The standard for obtaining relief under Rule 59(e) is difficult for Plaintiff to meet. The purpose of a motion for reconsideration is to "correct manifest errors of law or fact or to present newly discovered evidence." Max's Seafood Café ex rel. Lou-Ann, Inc. v. Quinteros, 176 F.3d 669, 677 (3d Cir. 1999). "A proper Rule 59(e) motion . . . must rely on one of three grounds: (1) an intervening change in controlling law; (2) the availability of new evidence; or (3) the need to correct a clear error of law or fact or to prevent manifest injustice." Lazaridis v. Wehmer, 591 F.3d 666, 669 (3d Cir. 2010) (citing N. River Ins. Co. v. CIGNA Reinsurance Co., 52 F.3d 1194, 1218 (3d Cir. 1995)). A motion for reconsideration is not properly grounded on a request that a court rethink a decision already made. See Glendon Energy Co. v.
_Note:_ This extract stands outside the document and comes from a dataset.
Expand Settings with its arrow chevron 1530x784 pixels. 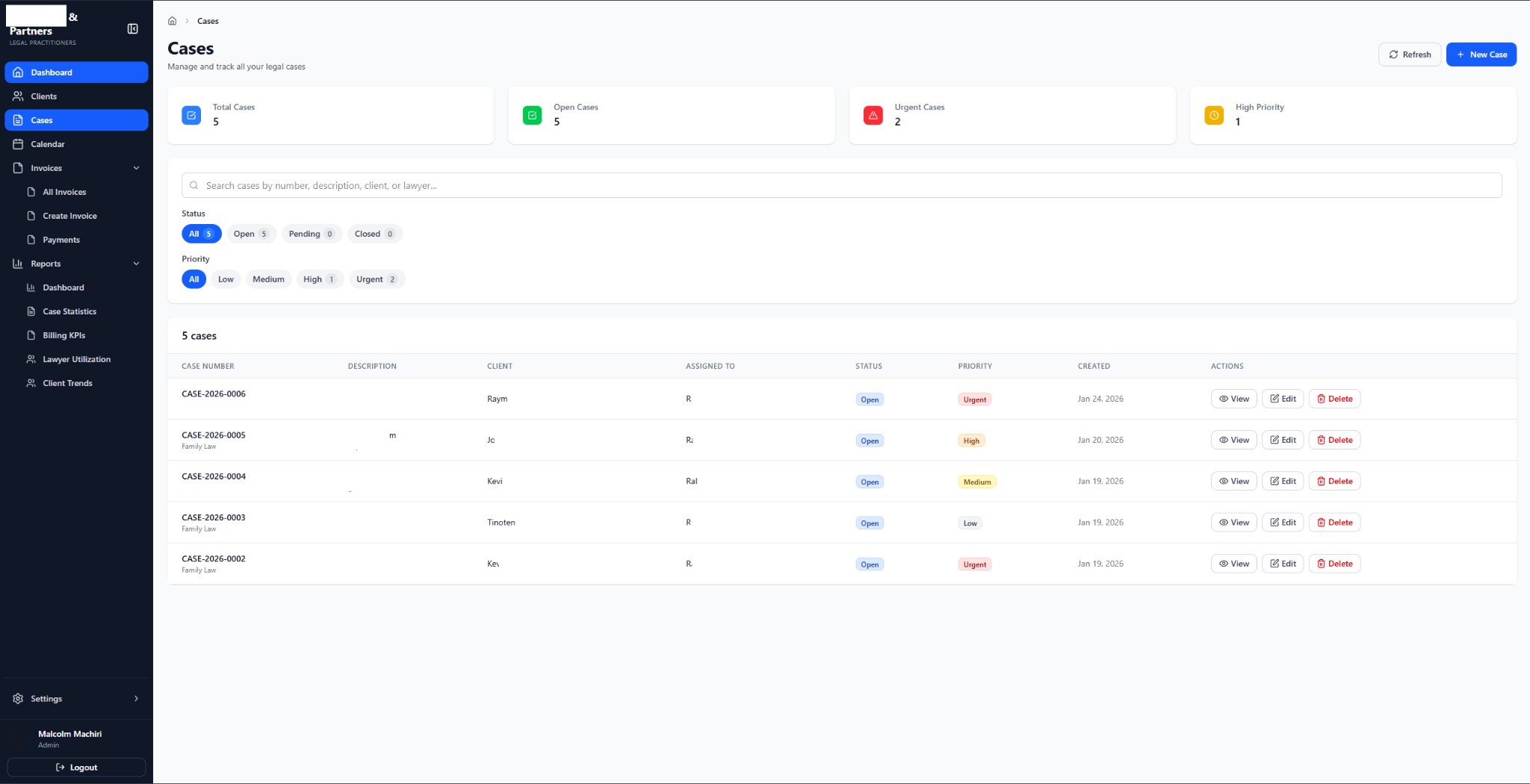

Borough of Glendon, 836 F. Supp. 1109, 1122 (E.D. Pa. 1993). Motions for reargument or reconsideration may not be used "as a means to argue new facts or issues that inexcusably were not presented to the court in the matter previously decided." Brambles USA, Inc. v. Blocker, 735 F. Supp. 1239, 1240 (D. Del. 1990). Reargument, however, may be appropriate where "the Court has patently misunderstood a party, or has made a decision outside the adversarial issues presented to the court by the parties, or has made an error not of reasoning but of apprehension." Brambles USA, 735 F. Supp. at 1241 (D. Del. 1990) (citations omitted); See also D. Del. LR 7.1.5.
In her filing, Plaintiff reargues her position. The Court has reviewed the pleadings and motions in the case and concludes that Plaintiff has failed to demonstrate any of the necessary grounds to warrant a reconsideration of the Court's January 3, 2020 memorandum opinion and order.
In addition, Plaintiff's filing does not mention, nor provide any reason, why Plaintiff has not properly served the two remaining defendants - Defendants Rebecca Wheeler and Sarah Brunson. The Court, therefore, finds Plaintiff has failed to show cause why Wheeler and Brunson should not be dismissed for failure to serve process pursuant to the Federal Rules of Civil Procedure. The only claims that remained were raised against Wheeler and Brunson. In light of their dismissal, the Clerk of Court will be directed to close the case.
For the above reasons, the Court: (1) will deny the motion for reconsideration (D.I. 46); and (2) finds Plaintiff has failed to show cause why Rebecca Wheeler and Sarah Brunson should not be dismissed as they were not timely and/or properly served.
An appropriate order will be entered.